Che la signora in tailleur e borsetta, dai capelli irrigiditi dalla lacca e dal sorriso esagerato stampato in viso davanti ai flashes dei fotografi, fosse una tipa tosta i capi di Stato e di Governo dell’allora Cee, che erano appena nove all'inizio, l’avevano capito fin dal suo esordio, a un Vertice a Lussemburgo. La discussione s’incancrenì ben presto, perché la Thatcher cominciò subito a tirare fuori il suo ‘I want my money back’, ‘Voglio indietro i miei soldi’, destinato a diventare per cinque anni, fino alla metà del  1984, l’unico refrain dei Consigli europei.

Credendo di esercitare pressione sulla collega inesperta d’Europa e di potere, unica donna in un consesso fino ad allora sempre e solo maschile, il presidente francese Valéry Giscard d’Estaing a un certo punto diede ordine che si preparasse la sua vettura, perché –disse- aveva da fare a Parigi; e lo fece sapere alla stampa. Come a significare “qui stiamo per finire, io me ne vado”. Manco per sogno: la vettura del presidente rimase per oltre un’ora a motore acceso davanti al palazzo del Kirchberg che ospitava i lavori. E la Thatcher tenne tutti in scacco. Quella volta e in tutti i successivi Vertici, fino a che, a Fontainebleau, nel giugno 1984, un altro presidente francese, François Mitterrand, che non la sopportava, come non la poteva soffrire –“m’ha sempre dato il mal di testa”- il cancelliere tedesco Helmut Kohl, non riuscì a confezionare l’accordo sul rimborso alla Gran Bretagna e “a spazzare dall'uscio della Cee –annunciò- la polvere del passato”.

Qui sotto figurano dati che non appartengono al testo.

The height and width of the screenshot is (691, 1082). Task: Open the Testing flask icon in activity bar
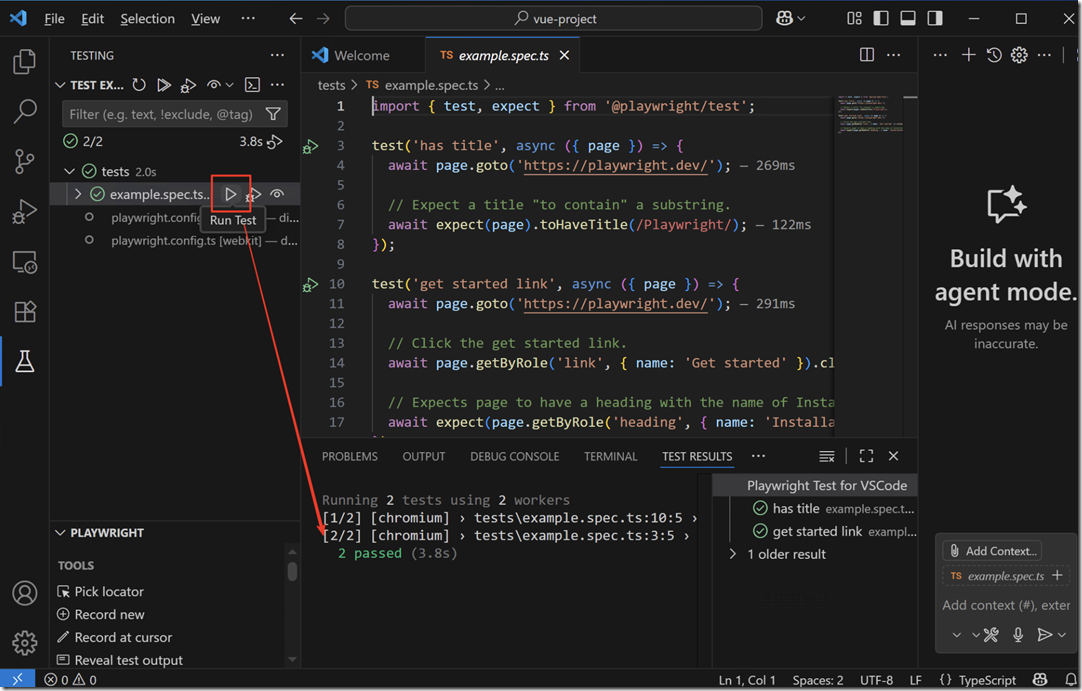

Nacque da quel compromesso la stagione più fertile dell’integrazione europea: l’anno dopo, a Milano, ci fu l’atto unico sul mercato interno, che il liberismo mercantilista della signora Thatcher non ostacolò; e partirono di lì i preparativi del Vertice di Maastricht che, il 9 dicembre 1991, sancì l’Unione europea e gettò le basi della moneta unica. Ma, a quel punto, lei non c’era già più.

Con l’ideologia ostinatamente liberista della Thatcher, e anche con i suoi modi, uno poteva e talora doveva essere in profondo disaccordo: pensiamo a Bobby Sands e agli altri dell’Ira lasciati morire di fame nelle carceri britanniche. Ma la coerenza e la fermezza non le possono essere negate; e neppure i risultati conseguiti. Nel bene e nel male, con lei bisognava fare in conti. E con lei bisognava confrontarsi: aggirarla non era possibile. Lo capì fra i primi Ronald Reagan , che la volle ed ebbe sempre al fianco, mai contro.

Prese un Paese in crisi e in declino, gli restituì orgoglio e competitività. Anche con la guerra, impegnandolo in un conflitto da cui persino gli americani tentarono di scoraggiarla: mandò la flotta in capo al mondo, per riprendersi le Falkland, isole ‘britanniche’ occupate dalla dittatura argentina: una guerra atroce, come tutti i conflitti, che Londra non aveva voluto, ma il cui esito risultò determinante per il ritorno della democrazia in Argentina. Quando il segretario di Stato Usa Alexander Haig, un generale, provò a dissuaderla, ricordandole quanto lontane erano le Falkland, lei gli ricordò che pure la Hawaii sono lontane dall’America, ma che l’attacco a Pearl Harbor non era rimasto impunito.